§ TASK REQUIREMENTS
Can you return the records below exactly as they stand, but only from the first line through the one with "You are a computer-use agent. This"?

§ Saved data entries
Start of Block

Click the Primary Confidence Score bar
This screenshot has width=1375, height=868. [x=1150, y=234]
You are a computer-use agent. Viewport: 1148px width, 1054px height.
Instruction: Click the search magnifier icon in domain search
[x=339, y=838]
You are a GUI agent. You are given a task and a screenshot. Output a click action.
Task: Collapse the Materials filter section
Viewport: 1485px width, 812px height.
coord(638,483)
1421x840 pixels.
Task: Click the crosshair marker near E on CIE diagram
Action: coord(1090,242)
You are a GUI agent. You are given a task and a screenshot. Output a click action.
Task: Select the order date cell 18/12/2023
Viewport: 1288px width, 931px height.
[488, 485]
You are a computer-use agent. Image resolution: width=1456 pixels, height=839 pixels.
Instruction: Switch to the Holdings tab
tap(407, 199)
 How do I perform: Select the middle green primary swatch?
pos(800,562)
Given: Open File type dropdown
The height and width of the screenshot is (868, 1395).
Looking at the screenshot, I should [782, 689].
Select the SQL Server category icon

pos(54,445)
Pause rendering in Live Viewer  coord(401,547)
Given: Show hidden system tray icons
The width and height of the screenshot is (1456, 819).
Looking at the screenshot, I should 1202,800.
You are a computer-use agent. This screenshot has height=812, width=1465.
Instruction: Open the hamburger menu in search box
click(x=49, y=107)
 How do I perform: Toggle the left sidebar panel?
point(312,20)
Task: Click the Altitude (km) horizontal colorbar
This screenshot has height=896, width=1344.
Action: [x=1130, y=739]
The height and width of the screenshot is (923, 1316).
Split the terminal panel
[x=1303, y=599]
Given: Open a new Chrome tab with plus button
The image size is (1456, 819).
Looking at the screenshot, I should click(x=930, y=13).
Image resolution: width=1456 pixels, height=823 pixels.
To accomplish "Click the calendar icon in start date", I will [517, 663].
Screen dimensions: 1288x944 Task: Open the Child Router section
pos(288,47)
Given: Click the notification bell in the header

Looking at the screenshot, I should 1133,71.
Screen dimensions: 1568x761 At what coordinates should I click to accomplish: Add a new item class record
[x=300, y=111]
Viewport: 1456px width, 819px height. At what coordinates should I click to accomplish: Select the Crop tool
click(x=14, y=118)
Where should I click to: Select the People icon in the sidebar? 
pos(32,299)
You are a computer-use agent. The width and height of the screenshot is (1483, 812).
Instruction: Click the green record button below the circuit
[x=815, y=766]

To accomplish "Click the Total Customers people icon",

End of Block

§ RESPONSE TO THIS EXERCISE
Click the Primary Confidence Score bar
This screenshot has width=1375, height=868. [x=1150, y=234]
You are a computer-use agent. Viewport: 1148px width, 1054px height.
Instruction: Click the search magnifier icon in domain search
[x=339, y=838]
You are a GUI agent. You are given a task and a screenshot. Output a click action.
Task: Collapse the Materials filter section
Viewport: 1485px width, 812px height.
coord(638,483)
1421x840 pixels.
Task: Click the crosshair marker near E on CIE diagram
Action: coord(1090,242)
You are a GUI agent. You are given a task and a screenshot. Output a click action.
Task: Select the order date cell 18/12/2023
Viewport: 1288px width, 931px height.
[488, 485]
You are a computer-use agent. Image resolution: width=1456 pixels, height=839 pixels.
Instruction: Switch to the Holdings tab
tap(407, 199)
 How do I perform: Select the middle green primary swatch?
pos(800,562)
Given: Open File type dropdown
The height and width of the screenshot is (868, 1395).
Looking at the screenshot, I should [782, 689].
Select the SQL Server category icon

pos(54,445)
Pause rendering in Live Viewer  coord(401,547)
Given: Show hidden system tray icons
The width and height of the screenshot is (1456, 819).
Looking at the screenshot, I should 1202,800.
You are a computer-use agent. This screenshot has height=812, width=1465.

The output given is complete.